## [Dataset records]
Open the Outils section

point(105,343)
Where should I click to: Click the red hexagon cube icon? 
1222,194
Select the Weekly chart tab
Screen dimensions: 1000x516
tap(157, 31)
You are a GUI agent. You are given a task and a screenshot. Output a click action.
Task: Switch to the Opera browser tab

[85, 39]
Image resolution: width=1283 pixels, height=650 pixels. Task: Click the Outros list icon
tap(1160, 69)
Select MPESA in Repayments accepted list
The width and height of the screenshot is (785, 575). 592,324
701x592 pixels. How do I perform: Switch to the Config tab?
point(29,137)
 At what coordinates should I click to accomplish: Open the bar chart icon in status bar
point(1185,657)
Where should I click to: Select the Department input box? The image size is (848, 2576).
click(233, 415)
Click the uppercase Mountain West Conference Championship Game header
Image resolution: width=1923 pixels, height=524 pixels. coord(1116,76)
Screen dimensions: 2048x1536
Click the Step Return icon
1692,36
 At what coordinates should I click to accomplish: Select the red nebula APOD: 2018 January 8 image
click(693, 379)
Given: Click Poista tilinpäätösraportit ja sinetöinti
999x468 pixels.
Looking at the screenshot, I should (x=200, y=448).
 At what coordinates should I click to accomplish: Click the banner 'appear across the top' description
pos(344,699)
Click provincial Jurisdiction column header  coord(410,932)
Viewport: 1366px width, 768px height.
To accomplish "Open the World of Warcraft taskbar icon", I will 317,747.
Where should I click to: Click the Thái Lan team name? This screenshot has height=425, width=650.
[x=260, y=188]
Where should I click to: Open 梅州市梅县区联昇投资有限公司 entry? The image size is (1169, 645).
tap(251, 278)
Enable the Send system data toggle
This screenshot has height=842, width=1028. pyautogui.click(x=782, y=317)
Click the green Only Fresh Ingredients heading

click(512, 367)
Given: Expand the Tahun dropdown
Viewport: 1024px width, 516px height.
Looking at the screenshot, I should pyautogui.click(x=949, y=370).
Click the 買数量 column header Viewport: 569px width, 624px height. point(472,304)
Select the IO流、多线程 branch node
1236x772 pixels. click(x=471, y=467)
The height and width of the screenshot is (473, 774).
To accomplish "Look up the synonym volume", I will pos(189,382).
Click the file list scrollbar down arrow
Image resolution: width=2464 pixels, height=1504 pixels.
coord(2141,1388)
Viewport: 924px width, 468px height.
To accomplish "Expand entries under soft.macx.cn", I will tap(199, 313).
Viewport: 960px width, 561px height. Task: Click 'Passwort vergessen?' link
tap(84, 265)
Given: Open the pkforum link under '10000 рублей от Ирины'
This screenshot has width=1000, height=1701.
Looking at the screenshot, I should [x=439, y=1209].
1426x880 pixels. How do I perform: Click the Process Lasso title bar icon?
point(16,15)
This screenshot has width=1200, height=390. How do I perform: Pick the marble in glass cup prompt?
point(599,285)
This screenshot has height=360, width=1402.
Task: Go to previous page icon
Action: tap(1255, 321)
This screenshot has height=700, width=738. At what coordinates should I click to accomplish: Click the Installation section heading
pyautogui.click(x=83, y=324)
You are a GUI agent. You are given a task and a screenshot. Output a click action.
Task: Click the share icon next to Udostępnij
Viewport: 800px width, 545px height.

## [What the task asks]
Reproduce each of the records above word for word, without any change.

## [Answer in full]
Open the Outils section

point(105,343)
Where should I click to: Click the red hexagon cube icon? 
1222,194
Select the Weekly chart tab
Screen dimensions: 1000x516
tap(157, 31)
You are a GUI agent. You are given a task and a screenshot. Output a click action.
Task: Switch to the Opera browser tab

[85, 39]
Image resolution: width=1283 pixels, height=650 pixels. Task: Click the Outros list icon
tap(1160, 69)
Select MPESA in Repayments accepted list
The width and height of the screenshot is (785, 575). 592,324
701x592 pixels. How do I perform: Switch to the Config tab?
point(29,137)
 At what coordinates should I click to accomplish: Open the bar chart icon in status bar
point(1185,657)
Where should I click to: Select the Department input box? The image size is (848, 2576).
click(233, 415)
Click the uppercase Mountain West Conference Championship Game header
Image resolution: width=1923 pixels, height=524 pixels. coord(1116,76)
Screen dimensions: 2048x1536
Click the Step Return icon
1692,36
 At what coordinates should I click to accomplish: Select the red nebula APOD: 2018 January 8 image
click(693, 379)
Given: Click Poista tilinpäätösraportit ja sinetöinti
999x468 pixels.
Looking at the screenshot, I should (x=200, y=448).
 At what coordinates should I click to accomplish: Click the banner 'appear across the top' description
pos(344,699)
Click provincial Jurisdiction column header  coord(410,932)
Viewport: 1366px width, 768px height.
To accomplish "Open the World of Warcraft taskbar icon", I will 317,747.
Where should I click to: Click the Thái Lan team name? This screenshot has height=425, width=650.
[x=260, y=188]
Where should I click to: Open 梅州市梅县区联昇投资有限公司 entry? The image size is (1169, 645).
tap(251, 278)
Enable the Send system data toggle
This screenshot has height=842, width=1028. pyautogui.click(x=782, y=317)
Click the green Only Fresh Ingredients heading

click(512, 367)
Given: Expand the Tahun dropdown
Viewport: 1024px width, 516px height.
Looking at the screenshot, I should pyautogui.click(x=949, y=370).
Click the 買数量 column header Viewport: 569px width, 624px height. point(472,304)
Select the IO流、多线程 branch node
1236x772 pixels. click(x=471, y=467)
The height and width of the screenshot is (473, 774).
To accomplish "Look up the synonym volume", I will pos(189,382).
Click the file list scrollbar down arrow
Image resolution: width=2464 pixels, height=1504 pixels.
coord(2141,1388)
Viewport: 924px width, 468px height.
To accomplish "Expand entries under soft.macx.cn", I will tap(199, 313).
Viewport: 960px width, 561px height. Task: Click 'Passwort vergessen?' link
tap(84, 265)
Given: Open the pkforum link under '10000 рублей от Ирины'
This screenshot has width=1000, height=1701.
Looking at the screenshot, I should [x=439, y=1209].
1426x880 pixels. How do I perform: Click the Process Lasso title bar icon?
point(16,15)
This screenshot has width=1200, height=390. How do I perform: Pick the marble in glass cup prompt?
point(599,285)
This screenshot has height=360, width=1402.
Task: Go to previous page icon
Action: tap(1255, 321)
This screenshot has height=700, width=738. At what coordinates should I click to accomplish: Click the Installation section heading
pyautogui.click(x=83, y=324)
You are a GUI agent. You are given a task and a screenshot. Output a click action.
Task: Click the share icon next to Udostępnij
Viewport: 800px width, 545px height.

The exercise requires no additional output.